Bahkan permasalahan semacam ini dikembalikan kepada pemerintah dan
mayoritas umat Islam, dan dalam hal ini setiap individu pun wajib untuk
mengikuti pemerintah dan mayoritas umat Islam. Maka dari itu, jika ada
seseorang yang melihat hilal (bulan sabit) namun pemerintah menolak
persaksiannya, sudah sepatutnya untuk tidak dianggap persaksian tersebut dan
wajib baginya untuk mengikuti mayoritas umat Islam dalam permasalahan itu.”
(Ash-Shahihah 2/443)
Menaati pemerintah merupakan prinsip yang harus dijaga oleh umat Islam.
Terlebih pemerintah kita telah berupaya menempatkan utusan-utusan pada pos
pos ru’yatul hilal di d berbagai daerah di segenap nusantara ini.
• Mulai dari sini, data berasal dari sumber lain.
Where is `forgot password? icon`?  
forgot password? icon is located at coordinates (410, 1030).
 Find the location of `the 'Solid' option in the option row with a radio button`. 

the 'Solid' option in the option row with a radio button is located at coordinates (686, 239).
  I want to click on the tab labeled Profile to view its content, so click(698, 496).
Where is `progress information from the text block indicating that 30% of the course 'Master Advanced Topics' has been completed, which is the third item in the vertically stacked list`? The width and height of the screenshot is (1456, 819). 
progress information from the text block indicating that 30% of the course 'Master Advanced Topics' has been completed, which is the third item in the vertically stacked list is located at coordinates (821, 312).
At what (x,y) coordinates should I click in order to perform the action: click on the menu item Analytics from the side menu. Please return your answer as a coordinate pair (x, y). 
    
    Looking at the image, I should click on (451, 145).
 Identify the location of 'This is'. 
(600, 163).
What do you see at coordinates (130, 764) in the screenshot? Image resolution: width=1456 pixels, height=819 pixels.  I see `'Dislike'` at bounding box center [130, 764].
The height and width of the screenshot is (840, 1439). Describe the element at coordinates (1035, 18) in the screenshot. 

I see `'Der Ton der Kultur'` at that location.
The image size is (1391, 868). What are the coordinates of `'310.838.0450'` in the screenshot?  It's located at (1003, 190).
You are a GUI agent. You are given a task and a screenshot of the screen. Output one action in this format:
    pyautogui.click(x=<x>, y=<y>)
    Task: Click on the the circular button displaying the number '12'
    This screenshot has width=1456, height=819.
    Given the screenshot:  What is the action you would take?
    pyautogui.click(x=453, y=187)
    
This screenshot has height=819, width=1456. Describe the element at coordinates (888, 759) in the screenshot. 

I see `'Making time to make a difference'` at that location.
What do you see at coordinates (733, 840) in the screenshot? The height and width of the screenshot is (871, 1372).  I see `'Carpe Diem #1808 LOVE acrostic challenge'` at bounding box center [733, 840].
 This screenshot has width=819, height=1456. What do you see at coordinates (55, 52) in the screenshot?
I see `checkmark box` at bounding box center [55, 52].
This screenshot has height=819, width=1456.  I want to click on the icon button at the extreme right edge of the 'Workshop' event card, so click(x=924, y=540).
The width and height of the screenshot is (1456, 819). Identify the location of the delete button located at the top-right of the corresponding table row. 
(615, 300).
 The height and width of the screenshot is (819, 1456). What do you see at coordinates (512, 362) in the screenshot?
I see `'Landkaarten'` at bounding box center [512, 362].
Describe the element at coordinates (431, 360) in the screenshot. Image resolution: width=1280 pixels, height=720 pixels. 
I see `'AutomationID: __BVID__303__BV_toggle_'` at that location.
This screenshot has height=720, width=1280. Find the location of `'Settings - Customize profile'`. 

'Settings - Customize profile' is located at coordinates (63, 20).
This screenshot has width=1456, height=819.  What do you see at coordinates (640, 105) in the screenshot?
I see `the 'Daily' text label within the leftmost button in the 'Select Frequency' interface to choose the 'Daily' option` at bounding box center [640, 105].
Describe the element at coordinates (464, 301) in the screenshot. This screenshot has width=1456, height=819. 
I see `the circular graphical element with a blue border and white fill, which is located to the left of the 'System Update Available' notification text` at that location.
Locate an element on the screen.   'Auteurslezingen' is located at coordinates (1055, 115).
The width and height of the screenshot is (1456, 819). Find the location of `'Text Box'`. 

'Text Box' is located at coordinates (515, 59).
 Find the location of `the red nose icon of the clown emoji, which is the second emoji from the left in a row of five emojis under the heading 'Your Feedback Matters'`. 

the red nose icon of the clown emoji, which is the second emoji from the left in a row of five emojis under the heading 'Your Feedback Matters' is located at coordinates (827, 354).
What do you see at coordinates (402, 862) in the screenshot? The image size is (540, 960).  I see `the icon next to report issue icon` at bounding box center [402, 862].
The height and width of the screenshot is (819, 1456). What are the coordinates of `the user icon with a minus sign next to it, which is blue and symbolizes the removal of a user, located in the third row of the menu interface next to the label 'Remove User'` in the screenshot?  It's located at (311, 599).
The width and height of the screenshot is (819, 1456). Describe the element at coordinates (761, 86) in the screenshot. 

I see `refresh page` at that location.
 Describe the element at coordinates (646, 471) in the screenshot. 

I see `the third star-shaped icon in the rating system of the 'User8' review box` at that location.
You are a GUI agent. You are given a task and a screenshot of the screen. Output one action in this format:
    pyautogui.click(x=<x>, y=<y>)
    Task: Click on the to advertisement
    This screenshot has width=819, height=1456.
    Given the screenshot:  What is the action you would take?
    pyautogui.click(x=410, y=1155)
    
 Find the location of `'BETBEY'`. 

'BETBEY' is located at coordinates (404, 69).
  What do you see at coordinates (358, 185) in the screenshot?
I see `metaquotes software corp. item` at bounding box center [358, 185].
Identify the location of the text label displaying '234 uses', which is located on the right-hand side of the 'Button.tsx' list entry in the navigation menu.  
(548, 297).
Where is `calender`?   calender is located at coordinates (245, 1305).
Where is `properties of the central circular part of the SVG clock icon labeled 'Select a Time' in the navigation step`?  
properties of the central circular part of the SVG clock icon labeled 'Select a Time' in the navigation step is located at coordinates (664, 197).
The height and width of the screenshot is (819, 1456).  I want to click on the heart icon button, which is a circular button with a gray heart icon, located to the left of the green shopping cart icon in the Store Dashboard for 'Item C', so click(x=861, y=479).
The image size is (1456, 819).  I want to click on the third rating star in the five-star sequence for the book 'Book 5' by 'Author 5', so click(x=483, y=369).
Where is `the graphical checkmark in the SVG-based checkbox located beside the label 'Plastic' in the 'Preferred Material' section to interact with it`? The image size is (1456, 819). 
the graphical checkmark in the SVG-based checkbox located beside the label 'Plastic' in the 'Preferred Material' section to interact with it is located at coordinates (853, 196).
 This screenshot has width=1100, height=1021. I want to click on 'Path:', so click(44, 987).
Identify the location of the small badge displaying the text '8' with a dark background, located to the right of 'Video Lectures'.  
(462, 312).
Rasulullah saw.
bersabda :
“Barangsiapa menaatiku berarti telah menaati Allah, barangsiapa menentangku
berarti telah menentang Allah, barangsiapa menaati pemimpin (umat)ku berarti
telah menaatiku, dan barang siapa menentang pemimpin (umat)ku berarti telah
menentangku.” (HR. Al-Bukhari dan Muslim, dari shahabat Abu Hurairah)
Al-Hafizh Ibnu Hajar Al-Asqalani berkata: “Di dalam hadits ini terdapat
keterangan tentang kewajiban menaati para pemerintah dalam perkara-perkara
yang bukan kemaksiatan. Adapun hikmahnya adalah untuk menjaga persatuan
dan kebersamaan (umat Islam), karena di dalam perpecahan terdapat
kerusakan.” (Fathul Bari, 13/120).
Sebagai rasa syukur kita kepada Allah Subhanahu wa Ta’ala pula hendaklah kita
hidupkan bulan yang penuh barakah itu dengan amalan-amalan shalih, amalan
amalan yang ikhlash dan mencocoki sunnah Rasulullah. Kita menjauhkan dari
amalan-amalan yang tidak ada contoh dari Rasulullah. Karena Rasulullah
Shallallahu ‘alaihi wa Sallam telah berwasiat :
“Barangsiapa yang membuat-buat amalan baru dalam agama kami yang bukan
bagian darinya, maka perbuatannya tersebut tertolak.” (HR. Al-Bukhari dan
Muslim)
Beliau Shallallahu ‘alaihi wa Sallam juga bersabda :
“Barangsiapa yang mengamalkan suatu amalan yang tidak ada contoh dari kami,
maka amalannya tersebut tertolak.” (HR. Muslim)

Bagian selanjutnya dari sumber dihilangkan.